##### Passage for review #####

Welcome, Guest. Please login or register.

Author Topic: The C65 #1 at the Amiwest Show 2017  (Read 1745 times)

Description:

0 Members and 1 Guest are viewing this topic.

Offline psxphill

Re: The C65 #1 at the Amiwest Show 2017
« on: January 11, 2018, 04:06:21 PM »
Quote from: klx300r;834910
ah the Holy Grail for Commodore collectors/ fans SN 1:hammer:! the "Copyright 1977 Microsoft" gets me all the time:rofl:

It's technically wrong, it should be 1979

http://www.pagetable.com/?p=46

1977 was BASIC for the original PET. Later PET's and the VIC-20/C64 etc were all based on version 2 from 1979
« Last Edit: January 11, 2018, 04:10:04 PM by psxphill »
 

Offline psxphill

Re: The C65 #1 at the Amiwest Show 2017
« Reply #1 on: January 11, 2018, 04:15:11 PM »
Quote from: klx300r;834932
hmm first Commodore 1 basic version was 1977 so Copyright looks right;)


So the movie independence day 2 released in 2016 is copyright 1996?
 

Offline psxphill

Re: The C65 #1 at the Amiwest Show 2017
« Reply #2 on: January 11, 2018, 04:26:51 PM »

#####

Answer these questions from the forum thread above.
(a) What year does psxphill say the copyright should show instead of 1977?
(b) According to psxphill, which machine was the 1977 BASIC for?
(c) Which movie does psxphill mention, and in what year was it released?

##### Dataset extract #####

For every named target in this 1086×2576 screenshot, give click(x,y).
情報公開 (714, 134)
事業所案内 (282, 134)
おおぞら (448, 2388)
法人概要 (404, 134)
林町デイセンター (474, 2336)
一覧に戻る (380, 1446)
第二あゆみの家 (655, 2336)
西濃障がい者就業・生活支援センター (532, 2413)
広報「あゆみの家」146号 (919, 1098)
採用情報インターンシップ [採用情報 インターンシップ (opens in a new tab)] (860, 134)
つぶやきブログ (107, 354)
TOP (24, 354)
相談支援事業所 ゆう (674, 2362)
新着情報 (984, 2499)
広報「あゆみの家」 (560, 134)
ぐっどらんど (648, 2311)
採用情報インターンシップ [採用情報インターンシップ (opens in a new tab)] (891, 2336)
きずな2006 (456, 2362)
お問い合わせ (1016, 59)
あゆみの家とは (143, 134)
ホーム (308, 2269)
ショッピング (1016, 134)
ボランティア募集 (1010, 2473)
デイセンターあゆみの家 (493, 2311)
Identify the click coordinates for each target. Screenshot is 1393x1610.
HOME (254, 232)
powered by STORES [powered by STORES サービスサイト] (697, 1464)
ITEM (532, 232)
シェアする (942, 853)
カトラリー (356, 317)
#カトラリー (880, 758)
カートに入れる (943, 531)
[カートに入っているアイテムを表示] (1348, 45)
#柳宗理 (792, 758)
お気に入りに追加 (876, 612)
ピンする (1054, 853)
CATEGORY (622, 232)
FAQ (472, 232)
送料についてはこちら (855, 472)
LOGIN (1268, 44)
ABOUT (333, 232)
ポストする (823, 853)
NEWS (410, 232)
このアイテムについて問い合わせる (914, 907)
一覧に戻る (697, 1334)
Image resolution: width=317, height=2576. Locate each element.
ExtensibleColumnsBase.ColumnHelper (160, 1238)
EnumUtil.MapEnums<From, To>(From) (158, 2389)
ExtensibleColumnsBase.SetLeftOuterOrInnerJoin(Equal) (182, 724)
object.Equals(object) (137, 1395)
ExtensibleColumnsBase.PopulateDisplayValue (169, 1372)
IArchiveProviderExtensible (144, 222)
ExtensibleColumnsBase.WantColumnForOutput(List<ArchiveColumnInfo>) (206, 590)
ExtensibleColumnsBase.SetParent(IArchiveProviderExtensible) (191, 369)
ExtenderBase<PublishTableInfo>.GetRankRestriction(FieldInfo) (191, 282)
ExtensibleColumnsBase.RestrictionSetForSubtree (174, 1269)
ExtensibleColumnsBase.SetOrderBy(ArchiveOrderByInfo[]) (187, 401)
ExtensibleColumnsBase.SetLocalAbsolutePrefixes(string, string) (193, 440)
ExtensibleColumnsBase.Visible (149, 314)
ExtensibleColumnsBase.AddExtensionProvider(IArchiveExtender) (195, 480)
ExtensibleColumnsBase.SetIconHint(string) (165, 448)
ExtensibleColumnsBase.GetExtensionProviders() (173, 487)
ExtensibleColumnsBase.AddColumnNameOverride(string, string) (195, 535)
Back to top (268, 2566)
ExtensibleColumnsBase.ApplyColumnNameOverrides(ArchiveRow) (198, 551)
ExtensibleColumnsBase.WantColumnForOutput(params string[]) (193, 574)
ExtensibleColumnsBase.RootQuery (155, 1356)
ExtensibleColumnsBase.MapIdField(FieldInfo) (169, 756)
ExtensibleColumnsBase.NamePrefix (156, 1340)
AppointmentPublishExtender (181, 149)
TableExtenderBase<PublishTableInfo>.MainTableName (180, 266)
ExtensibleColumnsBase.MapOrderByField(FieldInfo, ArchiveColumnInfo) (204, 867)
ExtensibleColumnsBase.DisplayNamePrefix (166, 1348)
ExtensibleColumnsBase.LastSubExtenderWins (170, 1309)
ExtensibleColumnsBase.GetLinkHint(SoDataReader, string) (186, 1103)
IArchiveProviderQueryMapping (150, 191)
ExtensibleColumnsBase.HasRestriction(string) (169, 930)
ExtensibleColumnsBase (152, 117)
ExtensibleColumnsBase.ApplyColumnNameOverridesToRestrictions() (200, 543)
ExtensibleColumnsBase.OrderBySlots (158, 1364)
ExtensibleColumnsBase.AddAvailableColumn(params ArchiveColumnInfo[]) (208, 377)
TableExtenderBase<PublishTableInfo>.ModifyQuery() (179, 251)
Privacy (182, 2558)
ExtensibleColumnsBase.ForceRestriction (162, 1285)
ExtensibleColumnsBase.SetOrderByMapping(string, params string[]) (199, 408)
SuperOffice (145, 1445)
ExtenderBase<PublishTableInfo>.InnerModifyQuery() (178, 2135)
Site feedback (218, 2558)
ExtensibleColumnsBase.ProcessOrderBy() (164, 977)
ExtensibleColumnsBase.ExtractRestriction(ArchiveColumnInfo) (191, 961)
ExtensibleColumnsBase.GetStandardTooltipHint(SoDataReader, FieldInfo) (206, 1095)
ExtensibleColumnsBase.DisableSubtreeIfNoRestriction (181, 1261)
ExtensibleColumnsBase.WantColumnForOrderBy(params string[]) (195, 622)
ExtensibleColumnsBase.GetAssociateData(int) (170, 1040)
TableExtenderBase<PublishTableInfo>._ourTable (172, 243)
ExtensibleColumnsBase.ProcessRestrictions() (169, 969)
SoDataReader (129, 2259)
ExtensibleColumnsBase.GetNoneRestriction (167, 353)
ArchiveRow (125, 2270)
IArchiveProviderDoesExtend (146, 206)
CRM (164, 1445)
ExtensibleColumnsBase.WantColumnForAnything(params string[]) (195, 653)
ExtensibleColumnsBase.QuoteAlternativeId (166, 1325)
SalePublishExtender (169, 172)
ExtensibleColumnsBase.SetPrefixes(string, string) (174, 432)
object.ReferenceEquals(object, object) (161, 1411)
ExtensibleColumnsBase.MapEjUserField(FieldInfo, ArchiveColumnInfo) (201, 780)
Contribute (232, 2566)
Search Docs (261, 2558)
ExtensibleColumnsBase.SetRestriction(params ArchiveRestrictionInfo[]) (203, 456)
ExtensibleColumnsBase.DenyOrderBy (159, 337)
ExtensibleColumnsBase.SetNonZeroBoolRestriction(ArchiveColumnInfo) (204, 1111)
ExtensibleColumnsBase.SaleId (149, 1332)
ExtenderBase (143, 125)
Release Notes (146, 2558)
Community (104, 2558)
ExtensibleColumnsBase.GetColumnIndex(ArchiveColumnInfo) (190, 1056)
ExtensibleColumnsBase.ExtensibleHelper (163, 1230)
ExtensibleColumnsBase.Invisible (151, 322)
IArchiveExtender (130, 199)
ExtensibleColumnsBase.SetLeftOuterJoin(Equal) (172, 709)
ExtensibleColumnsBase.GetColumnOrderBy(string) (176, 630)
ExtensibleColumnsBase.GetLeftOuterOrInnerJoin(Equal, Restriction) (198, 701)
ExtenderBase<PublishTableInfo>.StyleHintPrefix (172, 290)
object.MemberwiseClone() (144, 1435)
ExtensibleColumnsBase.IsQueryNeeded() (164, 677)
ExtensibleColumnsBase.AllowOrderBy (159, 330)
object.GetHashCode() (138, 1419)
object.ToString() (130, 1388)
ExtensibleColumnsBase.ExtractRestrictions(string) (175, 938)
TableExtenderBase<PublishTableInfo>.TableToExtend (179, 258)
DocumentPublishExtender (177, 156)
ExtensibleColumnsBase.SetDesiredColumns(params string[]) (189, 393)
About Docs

#####

• [The completed task]
(a) 1979
(b) The original PET
(c) Independence Day 2, released in 2016